──────── RECORDS TO USE

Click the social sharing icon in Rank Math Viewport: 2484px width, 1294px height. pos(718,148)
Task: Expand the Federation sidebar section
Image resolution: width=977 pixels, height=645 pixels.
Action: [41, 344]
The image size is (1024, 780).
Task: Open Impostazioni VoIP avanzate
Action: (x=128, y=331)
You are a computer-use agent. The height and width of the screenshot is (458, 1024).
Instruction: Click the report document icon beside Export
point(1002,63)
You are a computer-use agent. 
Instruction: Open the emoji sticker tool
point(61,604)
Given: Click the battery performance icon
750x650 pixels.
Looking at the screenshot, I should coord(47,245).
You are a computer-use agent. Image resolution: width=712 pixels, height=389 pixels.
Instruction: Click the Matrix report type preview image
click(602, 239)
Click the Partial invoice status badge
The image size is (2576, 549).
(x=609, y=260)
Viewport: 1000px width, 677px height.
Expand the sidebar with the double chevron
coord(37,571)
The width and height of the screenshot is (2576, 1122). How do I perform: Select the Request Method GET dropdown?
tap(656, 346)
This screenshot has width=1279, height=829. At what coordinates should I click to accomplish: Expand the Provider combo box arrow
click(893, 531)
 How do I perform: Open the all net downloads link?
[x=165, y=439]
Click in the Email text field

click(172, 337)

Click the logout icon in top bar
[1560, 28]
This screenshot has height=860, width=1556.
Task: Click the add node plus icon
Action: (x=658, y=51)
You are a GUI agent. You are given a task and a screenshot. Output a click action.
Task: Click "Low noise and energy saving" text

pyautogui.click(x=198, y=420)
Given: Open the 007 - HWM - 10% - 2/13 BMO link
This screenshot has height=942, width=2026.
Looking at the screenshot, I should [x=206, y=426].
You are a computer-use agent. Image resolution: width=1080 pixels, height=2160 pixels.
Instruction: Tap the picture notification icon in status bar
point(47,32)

────────────────

WHAT YOU HAVE TO DO
Write out the records above again, keeping each one identical to the original.

ANSWER TO THIS TASK
Click the social sharing icon in Rank Math Viewport: 2484px width, 1294px height. pos(718,148)
Task: Expand the Federation sidebar section
Image resolution: width=977 pixels, height=645 pixels.
Action: [41, 344]
The image size is (1024, 780).
Task: Open Impostazioni VoIP avanzate
Action: (x=128, y=331)
You are a computer-use agent. The height and width of the screenshot is (458, 1024).
Instruction: Click the report document icon beside Export
point(1002,63)
You are a computer-use agent. 
Instruction: Open the emoji sticker tool
point(61,604)
Given: Click the battery performance icon
750x650 pixels.
Looking at the screenshot, I should coord(47,245).
You are a computer-use agent. Image resolution: width=712 pixels, height=389 pixels.
Instruction: Click the Matrix report type preview image
click(602, 239)
Click the Partial invoice status badge
The image size is (2576, 549).
(x=609, y=260)
Viewport: 1000px width, 677px height.
Expand the sidebar with the double chevron
coord(37,571)
The width and height of the screenshot is (2576, 1122). How do I perform: Select the Request Method GET dropdown?
tap(656, 346)
This screenshot has width=1279, height=829. At what coordinates should I click to accomplish: Expand the Provider combo box arrow
click(893, 531)
 How do I perform: Open the all net downloads link?
[x=165, y=439]
Click in the Email text field

click(172, 337)

Click the logout icon in top bar
[1560, 28]
This screenshot has height=860, width=1556.
Task: Click the add node plus icon
Action: (x=658, y=51)
You are a GUI agent. You are given a task and a screenshot. Output a click action.
Task: Click "Low noise and energy saving" text

pyautogui.click(x=198, y=420)
Given: Open the 007 - HWM - 10% - 2/13 BMO link
This screenshot has height=942, width=2026.
Looking at the screenshot, I should [x=206, y=426].
You are a computer-use agent. Image resolution: width=1080 pixels, height=2160 pixels.
Instruction: Tap the picture notification icon in status bar
point(47,32)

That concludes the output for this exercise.